22.01.2018
Abschiebung

Der 20-Jährige Reza H. könnte am Dienstagabend in einer ihm fremden Stadt stehen und nicht mehr weiterwissen. Das fürchten seine Unterstützer in Niederbayern, die überhaupt nicht verstehen können, warum gerade dieser junge Mann mit einem Abschiebeflug nach Afghanistan gebracht werden soll.
Atlas Afghanistan

Reza H. soll nach Afghanistan - in ein Land, das er kaum kennt. Nach Angaben seiner Regensburger Anwältin Maral Noruzi sitzt er in Eichstätt in Haft, damit er sich nicht der Abschiebung entziehen kann.

Inge Ehemann, Diakonin im Ruhestand, die sich in Abensberg um H. gekümmert und ihn im Deutschkurs unterrichtet hat, ist tief erschüttert. Im Sommer hat sie noch versucht, für H. einen Schwerbehindertenstatus zu erreichen. Aber die Ärzte, die sie aufsuchte, wollten ihr nicht helfen, sagt sie.

Reza ist als Zehnjähriger nach einer Bombenexplosion in Afghanistan auf einem Auge erblindet. Er habe eine schwere Angststörung, sagen seine Unterstützer, er fürchtet sich vor Helligkeit. Die Familie von H. war nach dem Attentat mit ihm in den Iran geflüchtet.

In Afghanistan habe er keine sozialen Kontakte, kein Familienmitglied lebe dort mehr. Reza spreche besser Farsi als die afghanische Sprache, sagt Anwältin Noruzi.
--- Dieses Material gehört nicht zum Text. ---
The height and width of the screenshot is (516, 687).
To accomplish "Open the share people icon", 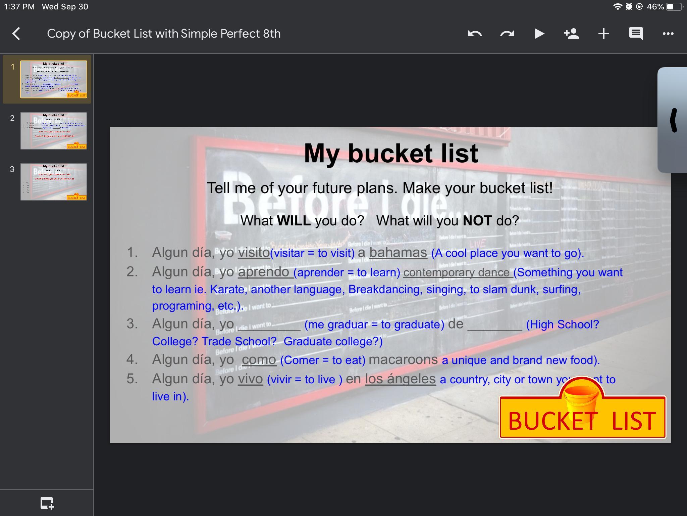I will pos(571,34).
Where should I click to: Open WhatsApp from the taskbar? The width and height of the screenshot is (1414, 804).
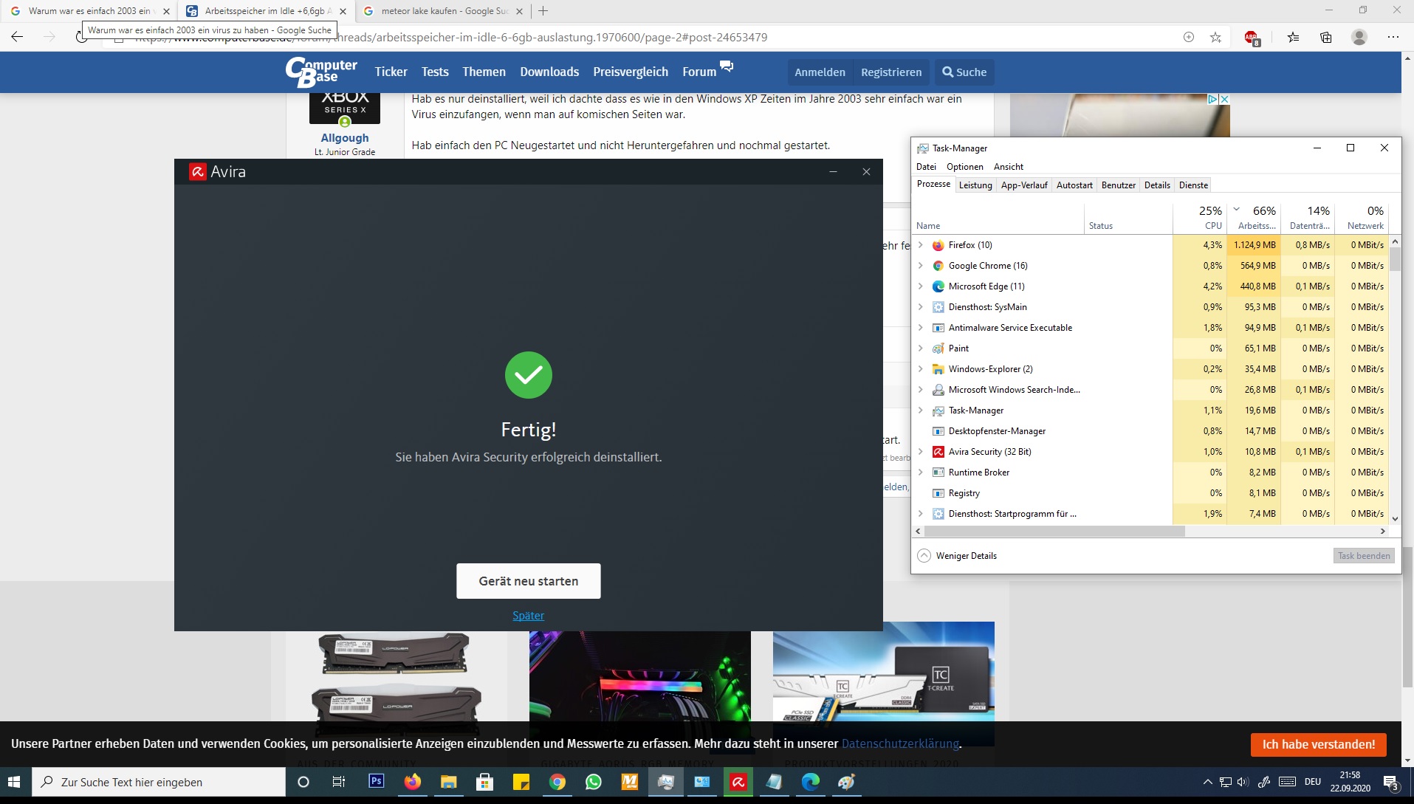tap(594, 782)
Anfang Januar 2018 musste der Flüchtling, der seit 2015 in Deutschland ist, auch noch erleben, wie sich sein bester Kumpel in der Gemeinschaftsunterkunft in Abensberg das Leben nahm, berichtet Diakonin Ehemann. Der Flüchtling sprang aus Angst vor seiner Abschiebung aus einem Fenster der Unterkunft im zweiten Stock und starb.

»Alle sagen, dass Reza unter die Räder kommen wird«, sagt Ehemann. Denn Reza habe keine sehr hohe Auffassungsgabe. Eine Arbeit könnte er nicht aufnehmen. Dass er die Behörden bei seinen Papieren getäuscht haben könnte, traut ihm keiner zu. Eher sei der junge Mann bei seiner Anhörung naiv ehrlich gewesen. Seine Anwältin schildert ihn als »verwirrt«.

Das passt nicht zusammen mit der Ankündigung der Behörden, nur »Straftäter, Gefährder und hartnäckige Identitätstäuscher« würden abgeschoben.

Reza H. hat laut der Anwältin überhaupt keine Papiere und damit auch keine Möglichkeit, an eine sogenannte Tazkira zu kommen, mit der er einen afghanischen Pass erhalten könnte. Um sie zu erlangen, bräuchte er eine Vertrauensperson oder Verwandte in Kabul, die bei den Behörden die Tazkira beglaubigen lassen. Es sei bereits für afghanische Flüchtlinge, die eine Bleibeberechtigung haben, schwierig an afghanische Papiere zu kommen.

Reza H. abzuschieben sei auch deshalb grotesk, weil er vor seiner Verhaftung Familienanschluss in Bayern hatte, stellt Ehemann fest. Er lebte bei seiner älteren Schwester und deren Mann, die mit ihren vier Kindern, ebenfalls in Abensberg wohnen. Die Anwältin bereitete am Sonntag eine Verfassungsbeschwerde mit einem entsprechenden Eilantrag vor.